Ой летыть крячок та по той бочок, до взявся шулика;«А не буде в Сичи города от-ныни и до вику».Ой, стояла Москва та у кинець моста,Та дывылася в воду та на свою вроду:Сама себе воювала, и кров свою пролывала,Нашим казаченькам, нашим мододеньким велыкий жаль завдавала,Наши казаченьки, наши мододеньки ниде в страхе не бували —Сорок тысяч Москвы, выборного виська у пень выбывали.Наши казаченьки, наши мододеньки та не весели сталы,Гей, оступыла вража другуния та всима сторонамы,Гей, закрасыла город, та славную Сичу, та скризь знаменами.Ой, казав есы, пане Галагане, що в их виська не мае,А як выйде на таракана, так як мак процвитае.Ой, казав есы, пане Галагане, що в Сичи Москвы не мае,Колы глянеш, помиж куренями так як мак процвитае.Ой, як крикнув та пан кошовый у покровьский церкви:«Прыбырайтесь, славни запорожцы, як бы к своий смерти!»Ой, як крикнув та пан кошовый на покровський дзвиныци:«Ой, кыдайте ж вы, славни запорожця, и пистоли й рушныци».Ой, пишлы-пишлы славни запорожця та непишкы, дубами,А як оглянется та до славной Сичи, та вмываются слёзами.
О разорении Чертомлыцкой Сечи Игнатом Галаганом и теперь вспоминают «ветхие днями» старики. «Эту Сечь разорил какой-то Галаган; он знался с чертями, и как был еще далеко от Сечи, то какой-то «хлопчик» (слуга) просил кошевого атамана, чтоб он позволил ему застрелить Галагана в левый глаз, – иначе его убить нельзя было; а кошевой говорит: «не следует проливать крови христианской». А как увидел, что Галаган уже близко, тогда и сам стал просить хлопца, чтоб тот убил Галагана. Но тогда уже поздно было. Галаган был великий чародей и сделал с собой так, будто у него не одна, а несколько голов. Тогда и хлопчик не мог уже различить, где у него настоящая голова. «Теперь бей сам, – говорит хлопчик кошевому, – а я не могу знать, куда стрелять, потому что у него вон сколько голов». Так тот Галаган и разорил Сечь»[287].

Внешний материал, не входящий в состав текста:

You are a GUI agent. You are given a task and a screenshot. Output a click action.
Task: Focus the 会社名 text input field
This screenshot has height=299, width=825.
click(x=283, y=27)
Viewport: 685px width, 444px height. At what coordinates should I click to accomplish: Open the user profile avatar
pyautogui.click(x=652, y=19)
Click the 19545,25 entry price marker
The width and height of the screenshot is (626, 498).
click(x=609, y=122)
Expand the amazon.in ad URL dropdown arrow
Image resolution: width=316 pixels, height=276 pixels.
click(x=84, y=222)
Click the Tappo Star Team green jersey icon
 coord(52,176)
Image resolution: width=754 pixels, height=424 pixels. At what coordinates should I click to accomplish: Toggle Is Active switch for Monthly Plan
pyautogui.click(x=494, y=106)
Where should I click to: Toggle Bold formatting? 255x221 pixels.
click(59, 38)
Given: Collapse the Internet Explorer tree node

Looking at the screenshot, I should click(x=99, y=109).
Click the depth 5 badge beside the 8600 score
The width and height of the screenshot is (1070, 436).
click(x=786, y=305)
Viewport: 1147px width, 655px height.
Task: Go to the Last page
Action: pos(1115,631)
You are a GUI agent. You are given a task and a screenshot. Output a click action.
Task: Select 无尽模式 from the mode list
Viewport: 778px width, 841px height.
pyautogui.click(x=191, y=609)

После взятия Чертомлыцкой Сечи князь Меншиков доносил царю Петру, что «знатнейших воров» он велел удержать, прочих казнить, самое же «изменническое» гнездо разорить и искоренить. На то донесение Петр отвечал Меншикову: «Сегодня (23 мая) получили мы от вас письмо о разорении проклятого места, которое корень злу и надежда неприятелю была, что мы, с превеликой радостью услышав, Господу, отмстителю злым, благодарили со стрельбою, и вам за оное премного благодарствуем, ибо сие дело из первых есть, которого опасаться надлежало было. Что же пишете о деташаменте полковника Яковлева, чтоб оному быть в армии, и то добро, только подлежит из оного оставить от 700 до 500 человек пехоты и от 500 до 600 конницы в Каменном Затоне, дабы того смотрели, чтоб опять то место от таких же не населилось, також, которые в степь ушли, паки не возвратились, или где инде не почали собираться; для чего ежели комендант в Каменном Затоне плох, то б из офицеров доброго там на его место оставить, а прочим быть в армию»[288]. Подобное же письмо писал Петр и графу Апраксину в Москву, поздравляя его «милость» с истреблением «последнего корня Мазепина»[289]. Чтобы ослабить страшное впечатление, произведенное на украинский народ истреблением сечевых казаков, царь издал манифест, в котором говорил, что причиной несчастья, происшедшего в Сечи, была измена самих же запорожцев, потому что они, прикидываясь верными царю людьми, в действительности обманывали его и сносились с врагами России, шведами; тут же Петр приказывал всех запорожцев, кроме повинившихся, бросивших оружие и изъявивших желание жить подобно простым крестьянам на Украине, хватать, бросать в тюрьму и казнить[290]; самые же земли их, от реки Орели до реки Самары, приписать к Миргородскому полку, в котором в то время состоял полковник Даниил Апостол.